Ce que craignait depuis des années Peter Jenny, un retraité de 78 ans, a fini par arriver. Une pelleteuse et un camion ont détruit l'œuvre de sa vie: des constructions qu'il a bricolées lui-même avec soin, sur son terrain situé au-dessus de Sarnen, dans le canton d'Obwald.
Des murs brise-vent de plusieurs mètres de haut, constitués de pieux en bois, ont été démolis. La petite piscine, alimentée par l'eau qui s'écoule du versant d'une colline, a disparu. Les grands arbres qui entouraient autrefois la maison ont été abattus. Le petit chemin menant à sa ferme, et construit à la main avec des pierres naturelles, n'est plus que de l'histoire ancienne.
Tout a été creusé et est en train d'être déblayé. Il ne reste plus qu'une petite cabane en bois et des vignes. Mais tout ce qui a été bâti de façon artisanale doit disparaître, à l'exception de l'ancienne ferme.

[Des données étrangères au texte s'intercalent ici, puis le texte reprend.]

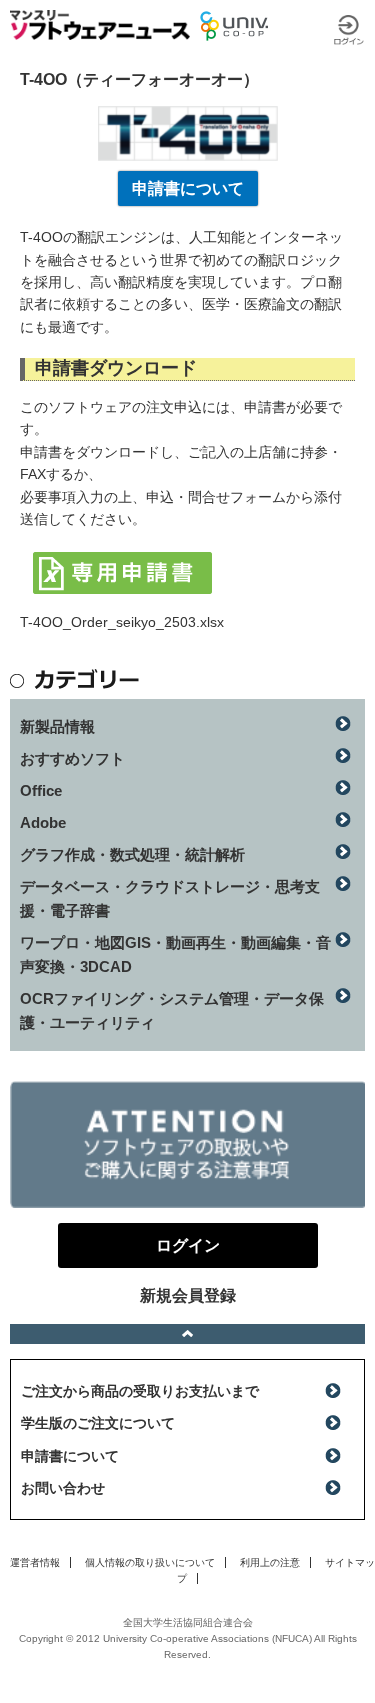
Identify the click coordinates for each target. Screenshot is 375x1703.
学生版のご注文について (98, 1423)
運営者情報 (35, 1562)
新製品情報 (57, 726)
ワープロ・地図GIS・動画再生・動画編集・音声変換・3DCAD (175, 954)
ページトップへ (187, 1334)
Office (41, 790)
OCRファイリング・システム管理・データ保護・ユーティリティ (172, 1010)
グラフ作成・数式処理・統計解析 (132, 854)
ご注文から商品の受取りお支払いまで (140, 1391)
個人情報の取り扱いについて (150, 1562)
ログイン (349, 30)
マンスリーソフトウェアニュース (100, 25)
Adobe (43, 822)
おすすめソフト (72, 758)
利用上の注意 (270, 1562)
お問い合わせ (63, 1488)
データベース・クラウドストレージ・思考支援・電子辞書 (170, 898)
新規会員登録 (188, 1295)
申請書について (188, 188)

Décision juridique contraignante
Après plus de 45 ans de travail et 20 ans de conflit, Peter Jenny a le cœur brisé. Il doit désormais regarder le triste spectacle de pelleteuses et camions détruire les annexes de sa maison. «J'ai l'impression de perdre la raison», assure ce conseiller en assurances à la retraite. «Parfois, j'aimerais ne plus vivre pour ne pas avoir à regarder ça.»

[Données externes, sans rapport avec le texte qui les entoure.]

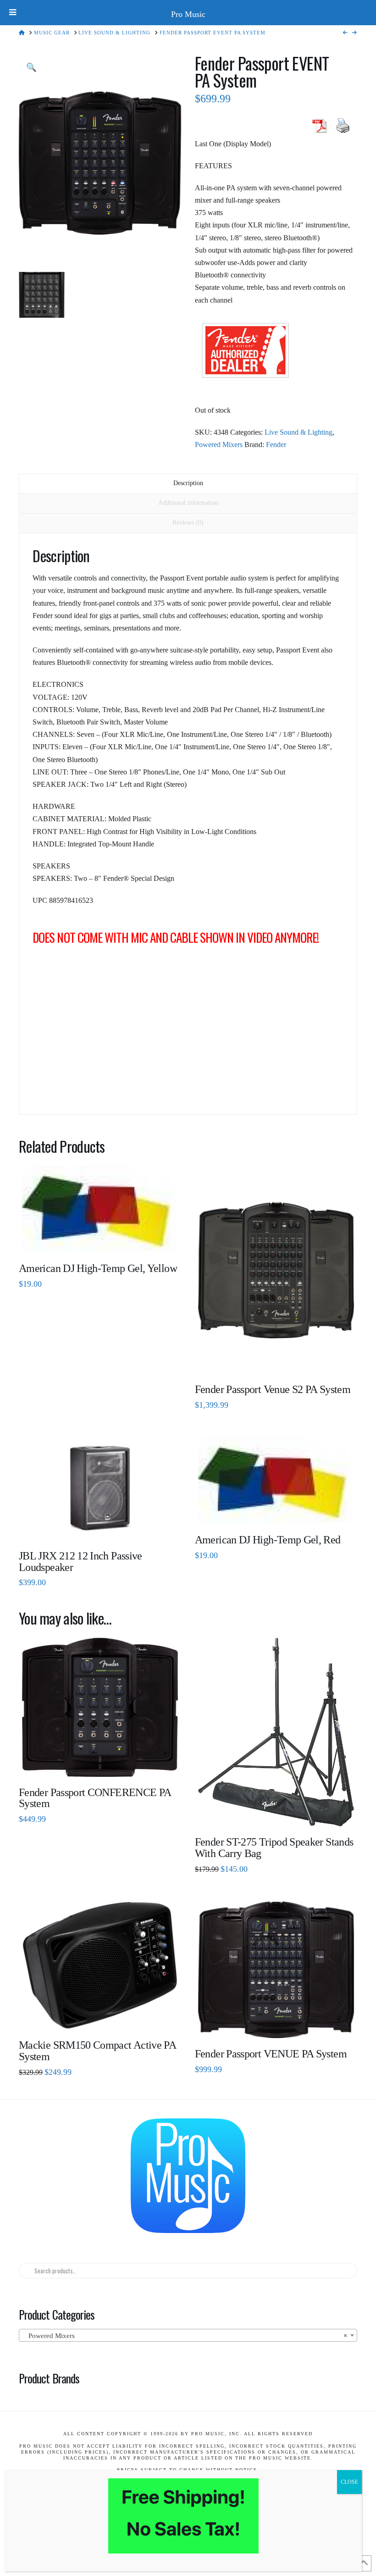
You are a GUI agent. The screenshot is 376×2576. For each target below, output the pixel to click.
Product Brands (49, 2378)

Peter Jenny vient de déposer un nouveau recours auprès du tribunal administratif d'Obwald, avec l'espoir de suspendre la destruction de ses constructions. Pendant ce temps, la pelleteuse continue de creuser inlassablement.
Un collaborateur de la commune de Sarnen, qui souhaite garder l'anonymat, souligne dans un entretien avec Blick que l'intervention n'est pas encore terminée. «Ce n'est pas fini. Il faut que le terrain retrouve son état d'origine», indique le fonctionnaire. Car derrière cette destruction, une décision juridiquement contraignante a été prise. «Nous avons un jugement du Tribunal fédéral, la plus haute instance de Suisse», souligne le collaborateur communal. Le dossier est donc juridiquement clos. La commune tient aussi à dissiper un malentendu: le bâtiment concerné n'est pas la résidence principale de Peter Jenny, mais seulement une résidence secondaire.
Il avait obtenu des promesses orales
Mais Peter Jenny est convaincu d'être dans son bon droit. Il n'arrive pas à accepter cette décision. Dans son appartement de Rothenburg (LU), il nous montre des dossiers, des plans et des notes, soigneusement classés et accompagnés de notes manuscrites.
«L'ancien président de la commune est venu voir mon terrain et m'a autorisé oralement en 2005 à poursuivre les travaux», assure-t-il. Nombre de ses constructions ont été réalisées sur la base de ces promesses orales. Le retraité ne peut toutefois pas fournir de preuve écrite attestant qu’une autorisation avait été délivrée pour la construction du drainage. «La commune n'est jamais venue sur mon terrain», déplore Peter Jenny. «Je n'ai jamais obtenu le droit d'être entendu.»
Interrogée, la commune nuance: «Bien sûr qu'il a été entendu. Nous étions en contact avec son avocat. Ce que Peter Jenny veut dire, c'est qu'il n'a jamais participé personnellement à un entretien.» La commune confirme que les frais de démantèlement – environ 300'000 francs selon Jenny – seront à la charge du retraité.
Une discussion avec Albert Rösti
Mais Peter Jenny ne compte pas abandonner aussi vite. Dimanche dernier, il a voulu se faire entendre au plus haut niveau politique. Il s'est rendu à Uetendorf (BE), où il a pu s'entretenir spontanément avec le conseiller fédéral Albert Rösti. Celui-ci l'aurait écouté, mais l'a renvoyé pour la suite vers son assistant. La responsable de la communication d'Albert Rösti confirme à Blick que la rencontre a bel et bien eu lieu.
L'homme continue de se battre avec pugnacité. Mais la déconstruction sur son terrain sera bientôt achevée. «On détruit ici une précieuse biodiversité et on perd un bien culturel», estime-t-il. Il est également ruiné financièrement par cette procédure. «Je suis personnellement visé», estime-t-il. Aux 300'000 francs que Jenny doit payer s'ajoute la dévaluation de la maison. Au total, la perte s'élève à plusieurs millions. «Je crois que je préférerais partir là-haut, dire au revoir d’ici», confie-t-il doucement au téléphone.